How To Have Better Game Changing Conversations
Are you ready to have more engaging ‘game changing conversations’ with your team?
Are you brave enough to risk getting know customers better - beyond what they DO and instead, get sense of WHO they are?
Do you want to know how to enhance your communication skills to have more open and trusting relationships with others you work with?
That’s were we are heading with this blog.
To help structure this article we will use the Johari Window - which is a useful communications tool - I will describe more about it shortly. For now, on the surface, it may seem a simple tool, but we will use it to access deeper parts of who we really are as human beings. And by doing this, we learn to build trust and hence better relationships with others.
Tapping into I to the Power of WE…
To get us going, I believe that in our technologically driven rapidly changing world, it is easy to lose connection to deeper frames of reference of our humanity. What I mean by this is a need to re-explore the ‘WHO’ we are, more than what we ‘DO’! So to set the context frame here I will start by paraphrasing scripture.
Ancient wisdom tells us all to play strengths, use our talents, shine our inner light and bring it all forth - and don’t hide it all under a bucket.
And as human beings we are designed to discover more about ourselves and to learn different things over each preceding decade. What’s more, our flaws and faults are the ‘cracks’ that metaphorically let other peoples’ light shine on, and in us too. You see, it’s all about connection and relationship.
The real IMPACT and POWER here is what happens BETWEEN people and motivational RELATIONSHIPs. But, conventional thinking tells us to focus on HOW TO methods, and for success you have to have the RIGHT skills and the RIGHT people in the RIGHT jobs right? But being a good communicator is so much more than this. It’s about being interested and curious in others, and desiring to connect with depth rather than just surface relationships. And in today’s world, as already mentioned, this is unconventional wisdom. Instead I advocate and argue that we need to tap into our innate human superpower of…
I to the power of WE
Choosing to open our communication windows
Imagine for moment that we all communicate with each other through open windows. And the more we choose to open our windows, the better the quality of our communication.
This also means that we need to be willing to be more:
vulnerable,
trusting,
transparent about our thoughts and feelings with others.
When we do this then we can form deeper relationships. Ultimately that helps us to achieve success. The bottom line here is that we need to CHOOSE to either…

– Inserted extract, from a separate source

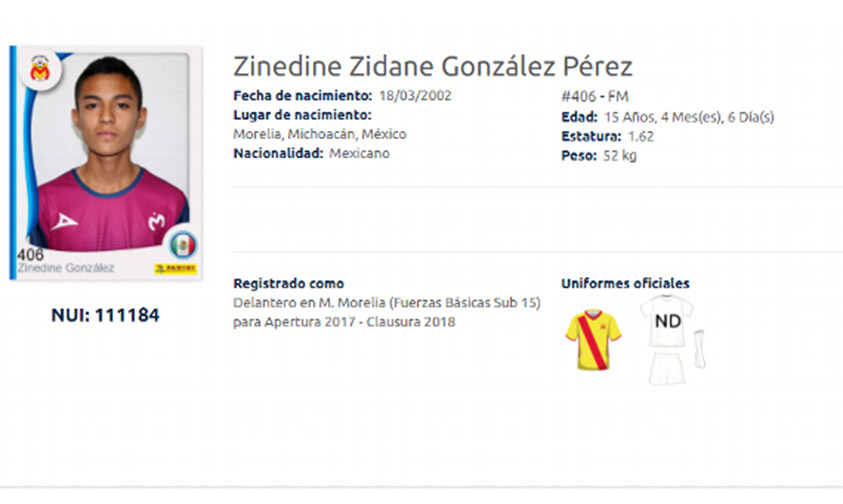Click the Estatura 1.62 value
This screenshot has height=504, width=843.
pyautogui.click(x=641, y=137)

have ‘game changing, high functioning conversations that enhance leadership capability. And connected to that is, the more you open your communication window, the better your collaboration will be. In so doing, the more you will discover about other people and yourself too.
OR ALTERNATIVELY…
we can just play it safe and not bother, or simply talk about ‘beer or sport’. But to be clear, these are not leadership conversations!

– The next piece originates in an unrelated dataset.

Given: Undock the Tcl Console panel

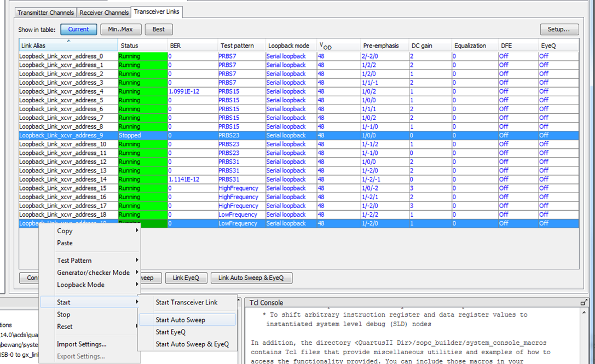Looking at the screenshot, I should coord(584,302).
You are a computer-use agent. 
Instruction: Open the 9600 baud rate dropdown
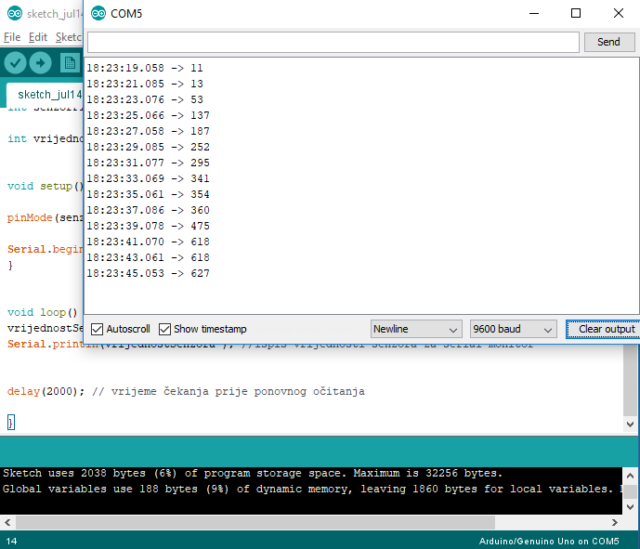tap(513, 329)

This is our choice, but it starts with your INTENTION…
However, some people, for whatever reason (be it a conscious choice, privacy reasons, shyness, anxiety, past history, lack of confidence, or willingness etc) intentionally close their communication windows, closing the curtains, or hiding behind the blinds.
For others though (hopefully that means you), it may be about growing and developing beyond certain fears or insecurities to feel more comfortable with the concept of opening up one’s communication window.
For example, perhaps you:
might be afraid of being too open in a conversation?
you feel awkward to talk about yourself to others?
worry about giving someone encouragement, praise, or feedback?
get anxious mentioning a blind spot somebody may have in a 121?
or is there a cultural barrier in the way?
I appreciate all these thoughts, they are natural to have them, and if this is you, then I invite you to remain open-minded however please!
In a moment, we’re going to look at three ways you can open your communication window today through the lens of the Johari Window.
So what is the Johari Window?
Before we go any further, let me explain the Johari Window.
The Johari Window is a psychological tool created by Joseph Luft and Harry Ingham in 1955. And, Jo and Harry became Johari - simples!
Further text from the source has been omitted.